Derived the mathematical background for a perceptron and Adaline by hand. Learnt about feature scaling and one feature scaling technique — standardization. Fixed a bug about the predictions made by Adaline that I had overlooked earlier. Used scaled features to train an Adaline and compared convergence of the Adaline before and after.

Implemented the stochastic gradient descent algorithm for an Adaline. Saw how it affects the convergence rate (Adaline reached convergence faster now). Also implemented online learning using the SGD Adaline

Used scikit-learn's implementation of a Perceptron and tried to fit it so it could classify points into three different classes. The classes were not lineary separable, so Perceptron did not reach convergence (one of the limitations of perceptrons).

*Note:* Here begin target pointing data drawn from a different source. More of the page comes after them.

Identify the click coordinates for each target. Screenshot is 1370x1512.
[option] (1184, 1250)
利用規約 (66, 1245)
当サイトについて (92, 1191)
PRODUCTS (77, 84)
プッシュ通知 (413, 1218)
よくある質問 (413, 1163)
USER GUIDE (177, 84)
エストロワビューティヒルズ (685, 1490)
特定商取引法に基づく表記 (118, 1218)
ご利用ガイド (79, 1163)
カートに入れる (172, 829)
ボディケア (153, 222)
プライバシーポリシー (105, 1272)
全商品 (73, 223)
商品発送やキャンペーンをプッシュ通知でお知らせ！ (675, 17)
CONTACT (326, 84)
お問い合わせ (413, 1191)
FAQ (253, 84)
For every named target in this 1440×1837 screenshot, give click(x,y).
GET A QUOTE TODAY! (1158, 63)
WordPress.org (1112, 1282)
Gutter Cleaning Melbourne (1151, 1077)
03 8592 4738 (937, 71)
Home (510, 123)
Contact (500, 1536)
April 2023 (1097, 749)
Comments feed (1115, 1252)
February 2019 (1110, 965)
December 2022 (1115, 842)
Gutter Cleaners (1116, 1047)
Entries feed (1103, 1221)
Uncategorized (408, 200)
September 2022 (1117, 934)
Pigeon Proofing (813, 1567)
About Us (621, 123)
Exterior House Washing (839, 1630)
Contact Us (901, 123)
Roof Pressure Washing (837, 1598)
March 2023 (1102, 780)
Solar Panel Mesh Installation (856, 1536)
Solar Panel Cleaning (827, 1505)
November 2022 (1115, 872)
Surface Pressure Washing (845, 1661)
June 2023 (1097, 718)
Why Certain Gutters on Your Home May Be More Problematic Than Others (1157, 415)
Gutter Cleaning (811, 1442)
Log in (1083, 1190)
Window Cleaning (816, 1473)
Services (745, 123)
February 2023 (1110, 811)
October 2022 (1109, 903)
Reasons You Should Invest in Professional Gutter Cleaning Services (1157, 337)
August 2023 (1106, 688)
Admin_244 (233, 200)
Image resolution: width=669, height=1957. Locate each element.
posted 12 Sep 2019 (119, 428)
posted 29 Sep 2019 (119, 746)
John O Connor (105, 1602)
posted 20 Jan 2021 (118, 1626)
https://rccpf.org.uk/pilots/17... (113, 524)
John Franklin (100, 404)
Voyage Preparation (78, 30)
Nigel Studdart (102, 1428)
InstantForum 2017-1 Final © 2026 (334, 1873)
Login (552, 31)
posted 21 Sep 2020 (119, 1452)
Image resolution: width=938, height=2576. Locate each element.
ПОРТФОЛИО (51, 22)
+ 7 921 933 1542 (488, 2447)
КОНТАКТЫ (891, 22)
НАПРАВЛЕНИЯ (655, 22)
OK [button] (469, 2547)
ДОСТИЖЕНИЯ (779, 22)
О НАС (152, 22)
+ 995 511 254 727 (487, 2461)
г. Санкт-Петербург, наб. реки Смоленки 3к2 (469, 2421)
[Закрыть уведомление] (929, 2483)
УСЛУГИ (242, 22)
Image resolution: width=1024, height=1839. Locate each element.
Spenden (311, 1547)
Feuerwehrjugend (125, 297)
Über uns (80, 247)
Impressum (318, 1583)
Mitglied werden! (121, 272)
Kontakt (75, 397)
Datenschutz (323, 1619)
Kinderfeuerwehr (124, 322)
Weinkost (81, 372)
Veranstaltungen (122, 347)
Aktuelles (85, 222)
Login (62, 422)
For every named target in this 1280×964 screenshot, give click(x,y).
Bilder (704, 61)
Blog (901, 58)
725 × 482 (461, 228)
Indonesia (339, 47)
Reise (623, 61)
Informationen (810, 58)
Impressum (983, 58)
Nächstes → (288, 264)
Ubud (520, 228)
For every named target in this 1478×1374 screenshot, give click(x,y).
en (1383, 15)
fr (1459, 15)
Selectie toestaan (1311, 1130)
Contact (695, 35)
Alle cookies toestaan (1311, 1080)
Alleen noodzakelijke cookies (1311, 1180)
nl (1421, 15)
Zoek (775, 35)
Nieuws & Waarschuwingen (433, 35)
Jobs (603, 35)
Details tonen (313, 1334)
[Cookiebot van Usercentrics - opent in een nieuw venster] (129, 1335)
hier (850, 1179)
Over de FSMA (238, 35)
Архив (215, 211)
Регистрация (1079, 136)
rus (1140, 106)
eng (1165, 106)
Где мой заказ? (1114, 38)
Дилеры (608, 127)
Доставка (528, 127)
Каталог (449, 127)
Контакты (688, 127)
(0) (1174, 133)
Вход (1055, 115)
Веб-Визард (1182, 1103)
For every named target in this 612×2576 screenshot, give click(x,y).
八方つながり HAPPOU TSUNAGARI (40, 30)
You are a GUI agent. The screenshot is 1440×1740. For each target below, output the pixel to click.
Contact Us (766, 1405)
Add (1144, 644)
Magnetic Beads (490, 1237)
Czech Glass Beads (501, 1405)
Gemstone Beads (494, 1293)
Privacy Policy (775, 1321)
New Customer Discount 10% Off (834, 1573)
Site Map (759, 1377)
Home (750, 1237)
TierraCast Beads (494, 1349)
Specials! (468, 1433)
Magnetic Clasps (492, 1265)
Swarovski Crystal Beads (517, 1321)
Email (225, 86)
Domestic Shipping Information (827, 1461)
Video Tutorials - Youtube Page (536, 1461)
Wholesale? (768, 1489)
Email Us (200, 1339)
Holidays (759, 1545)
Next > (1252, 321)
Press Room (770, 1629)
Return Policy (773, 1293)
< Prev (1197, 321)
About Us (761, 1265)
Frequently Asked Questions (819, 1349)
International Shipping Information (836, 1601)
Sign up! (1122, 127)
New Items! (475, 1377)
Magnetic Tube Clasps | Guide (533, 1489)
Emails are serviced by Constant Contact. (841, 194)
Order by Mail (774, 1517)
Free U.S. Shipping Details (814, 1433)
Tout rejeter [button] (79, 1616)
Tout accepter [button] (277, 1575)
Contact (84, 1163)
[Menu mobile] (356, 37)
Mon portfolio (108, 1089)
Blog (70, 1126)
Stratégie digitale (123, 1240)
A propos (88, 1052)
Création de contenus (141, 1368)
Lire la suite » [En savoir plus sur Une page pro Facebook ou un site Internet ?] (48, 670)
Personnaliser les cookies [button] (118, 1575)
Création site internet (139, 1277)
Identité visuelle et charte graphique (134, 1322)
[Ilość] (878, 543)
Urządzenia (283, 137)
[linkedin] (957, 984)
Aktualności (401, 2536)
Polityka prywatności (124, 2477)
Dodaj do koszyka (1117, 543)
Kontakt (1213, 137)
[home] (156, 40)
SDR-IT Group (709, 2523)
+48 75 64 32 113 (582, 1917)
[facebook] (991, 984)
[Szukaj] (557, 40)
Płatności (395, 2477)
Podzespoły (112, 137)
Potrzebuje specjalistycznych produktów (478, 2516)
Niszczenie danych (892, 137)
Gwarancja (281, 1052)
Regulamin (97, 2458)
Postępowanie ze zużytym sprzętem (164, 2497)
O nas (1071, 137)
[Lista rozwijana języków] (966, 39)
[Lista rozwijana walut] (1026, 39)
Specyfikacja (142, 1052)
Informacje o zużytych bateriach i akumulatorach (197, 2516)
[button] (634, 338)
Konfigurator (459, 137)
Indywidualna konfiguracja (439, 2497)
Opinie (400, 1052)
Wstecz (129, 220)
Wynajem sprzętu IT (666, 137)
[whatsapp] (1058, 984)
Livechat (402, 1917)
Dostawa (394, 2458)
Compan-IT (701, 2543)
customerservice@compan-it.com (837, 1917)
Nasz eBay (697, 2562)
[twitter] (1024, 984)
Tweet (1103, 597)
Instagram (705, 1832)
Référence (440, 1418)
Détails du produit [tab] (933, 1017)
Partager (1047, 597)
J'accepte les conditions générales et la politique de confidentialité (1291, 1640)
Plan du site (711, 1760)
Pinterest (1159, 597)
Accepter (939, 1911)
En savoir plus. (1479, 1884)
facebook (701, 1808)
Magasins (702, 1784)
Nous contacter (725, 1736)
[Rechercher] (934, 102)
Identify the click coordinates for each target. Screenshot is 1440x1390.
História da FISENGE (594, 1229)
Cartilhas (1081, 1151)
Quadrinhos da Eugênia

Also learned about train-test-splitting.
Learned how logistic regression is modelled using logits and derived by hand the mathematics behind the working of logistic regression, including the maximun likelihood and log maximum likelihood, loss function, and gradient descent along the loss function (and ascent). Examined the behaviour of the loss function. Implemented a simple logistic regression algorithm that uses full batch gradient descent to learn.
Used scikit-learn's implementation of Logistic Regression to train it on the iris-flower dataset and make predictions on three class labels using OneVsRest classification. Derived the loss function when we add a regularization term to it, and explored the effect of increasing the regularization term on weights.